Nan McEvoy, pioniera dell'olio d'oliva in California
Quando qualcuno diceva a Nan Tucker McEvoy che una cosa sarebbe stata difficile, o che semplicemente non si poteva fare, lei aveva un talento speciale nel dimostrare che si sbagliavano.
Spesso capita che termini come “leggenda” o “gigante” perdano il loro significato a causa dell’uso eccessivo. Non è però questo il caso di Nan Tucker McEvoy, la cui vita unica ha gettato un’ombra titanica su molti aspetti della nostra cultura.
McEvoy, che secondo suo figlio Nion è venuta a mancare il 26 marzo a causa di complicazioni dovute a un ictus, era un'ereditiera del mondo dei media che un tempo figurava tra le donne più ricche degli Stati Uniti. Suo nonno, Michael De Young, fondò il San Francisco Chronicle nel 1865, dove in seguito lei lavorò come una delle poche giovani reporter donne.

Nan Tucker McEvoy
La signora McEvoy è stata proprietaria e ha gestito per molti anni la società madre del giornale di famiglia, cedendo il controllo solo quando uno statuto l'ha estromessa all'età di 74 anni. Ha contribuito attivamente alla scena politica, lavorando per l'UNESCO, per il candidato presidenziale democratico Adlai Stevenson e per il fondatore del Peace Corps, R. Sargent Shriver.
In qualità di mecenate e filantropa, ha ricoperto la carica di presidente del consiglio di amministrazione dello Smithsonian's American Art Museum, oltre che di altre organizzazioni. In seguito è diventata una figura di spicco nella produzione di alcuni dei migliori oli extravergini di oliva della California.

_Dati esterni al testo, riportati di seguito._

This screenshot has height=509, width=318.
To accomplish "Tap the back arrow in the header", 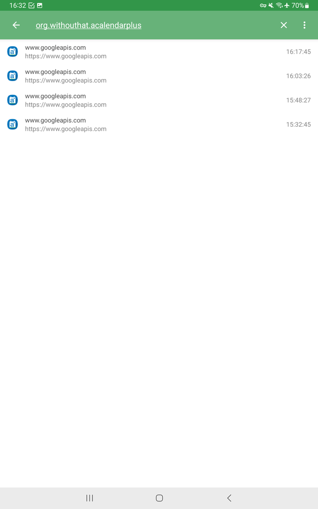I will pyautogui.click(x=16, y=25).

Dopo una frenetica carriera nel mondo degli affari, del giornalismo e della politica, McEvoy cercò una nuova avventura, quella che all’epoca definì “un posto meraviglioso in campagna”. Alla fine degli anni ’80, ormai sessantenne, acquistò un ex allevamento da latte di 550 acri nella contea rurale di Marin, un ambiente idilliaco inizialmente concepito come suo rifugio personale.
Da imprenditrice dal pensiero libero, McEvoy vide qualcosa di più in quel ricco paesaggio e pensò inizialmente di utilizzarlo per continuare l'allevamento di bestiame, ma l'attività le sembrava troppo laboriosa; prese anche in considerazione la coltivazione di vigneti sulle dolci colline, ma optò invece per una rottura con il pensiero convenzionale. McEvoy, sempre iconoclasta, decise di piantare un uliveto. Il resto è storia.
Nessuno credeva che la sua impresa avrebbe funzionato, almeno non all'inizio. McEvoy ha dimostrato ancora una volta che scommettere contro il suo successo era avventato. Dopo aver esaminato attentamente il microclima locale e il suolo della contea di Marin, e aver consultato una schiera di esperti toscani, importò mille piantine toscane e, partendo da quelle, aprì quello che sarebbe diventato il McEvoy Ranch.
Nei tre decenni trascorsi dalla fondazione del ranch, l’olio extravergine di oliva prodotto dal McEvoy Ranch ha ricevuto innumerevoli medaglie e riconoscimenti del settore in tutto il mondo. Non solo l’azienda ha creato alcuni degli oli extravergini artigianali più distintivi sul mercato, ma si è anche diversificata nei prodotti a base di olio d’oliva ed è stata determinante nel mettere la California sulla mappa della produzione olivicola.
L'oliveto di Nan McEvoy si trova ancora nel luogo in cui è stato piantato per la prima volta. Quelle piantine sono diventate alberi sani e robusti, che si ergono come splendidi promemoria dei frutti di una visione tenace. Quando qualcuno diceva a Nan Tucker McEvoy che qualcosa sarebbe stato difficile, o che semplicemente non si poteva fare, lei aveva un talento speciale per dimostrare che si sbagliavano.